For the first ten years of my life, my mother was truly Mom. And once she began working evenings as a nurse, she made the most of the time she had at home during the day.
Her personality permeated our household. She was a creative spirit, always making something, and often invited her children to come along and join in her work. Where the energy came from, after working an evening shift at the hospital, God only knows.
She taught us how to sew.
She loved growing roses and miniature bonsai trees, and she taught me how to prune them.
She had a lovely voice and at one time, before marriage and kids, she pursued a career as an opera singer.
She encouraged us to write stories and songs, make our own comic books, and play musical instruments.
And she loved Christmas. Mom made sure that her children knew the season was a Very Special Time.
She let us choose bulbs from her box of Christmas ornaments, and she showed us how to cut paper snowflakes for the tree.
She set out her nutcracker and bowls of walnuts and Brazil nuts, on display in the center of the living room table. The bowls were always full because we had such a tough time cracking the shells. I think Mom mostly liked the looks of them with their beautiful shades of brown.
She covered the front door with aluminum foil and hung on it a cardboard candy cane that was as tall as Dad. Other years she’d wrap the door with a ribbon, and the house became a gift.
She gave us “snow” to spray and stencil Christmas words and symbols on the living room windows. We made a mess, but that didn’t seem to bother her.
And she made her mini Christmas trees. Back then, TV Guide magazine was the most popular magazine in the country and we read it regularly. It was about the size of a Readers Digest magazine. As we soon learned, Mom saved the TV guides.
“We’ll use them to make Christmas trees.”
If anyone could do what seemed to be the impossible, it was Mom. We believed that.
She took one of the magazines and folded a corner of the page into the center. Then it was our turn. Page after page we folded. When we finished one issue, we started another.
After we had turned down enough pages to her liking, Mom glued a group of the folded magazines together into the shape of a Christmas tree. The wonder point for us came when she sprayed them with gold and silver paint. Soon we had Christmas trees to decorate with anything we could find: string, buttons, ribbon, coins. Mom rewarded us with her smile, and the trees would grace a table or counter.
Mom took what little she had and made sure her kids knew Christmas.
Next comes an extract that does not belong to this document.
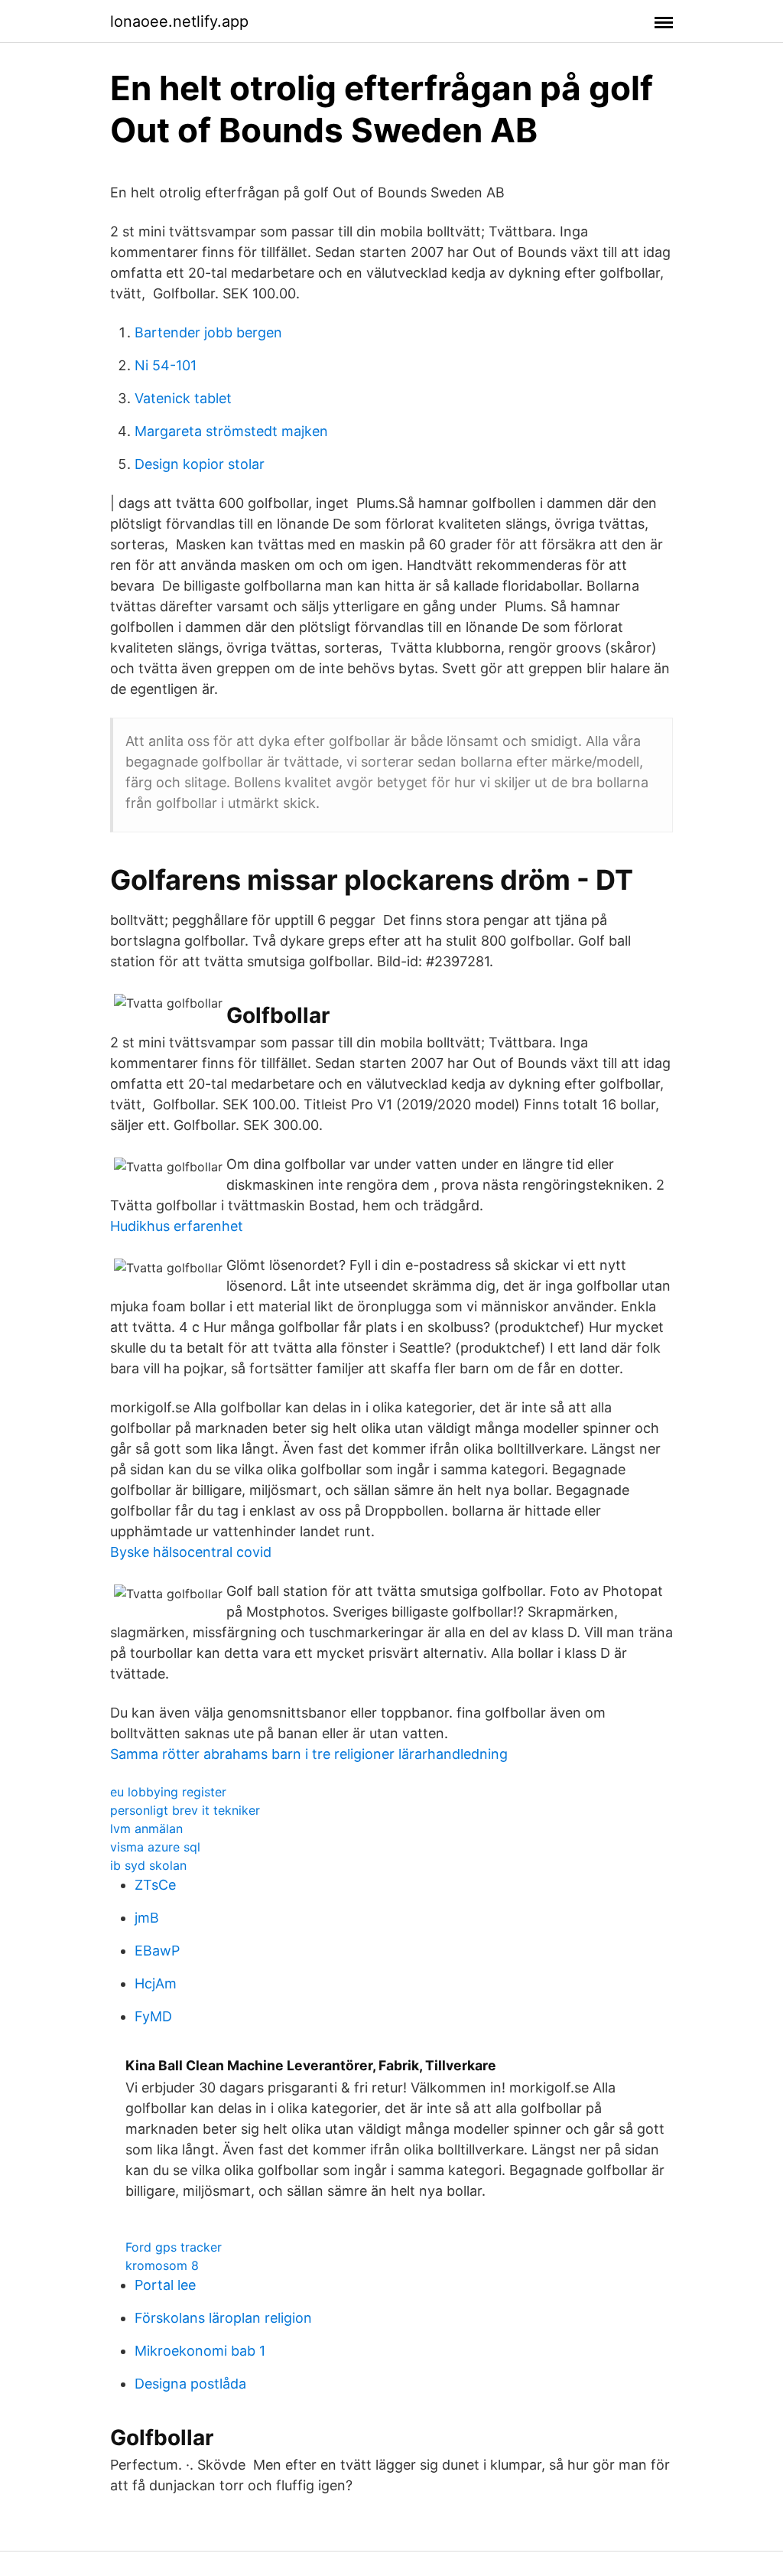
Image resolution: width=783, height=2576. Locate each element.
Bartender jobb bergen (208, 332)
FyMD (153, 2016)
I’m sure there were times when she wished for enough money to buy a box or two of pre-fab Christmas decor. She could then set us aside to entertain ourselves and go off for an afternoon nap or do something for herself — like work on that bonsai tree without having a curious child around, interrupting her with all those questions.
Instead, she gave herself to us selflessly. And in that, we saw a living testament to the true meaning of Christmas.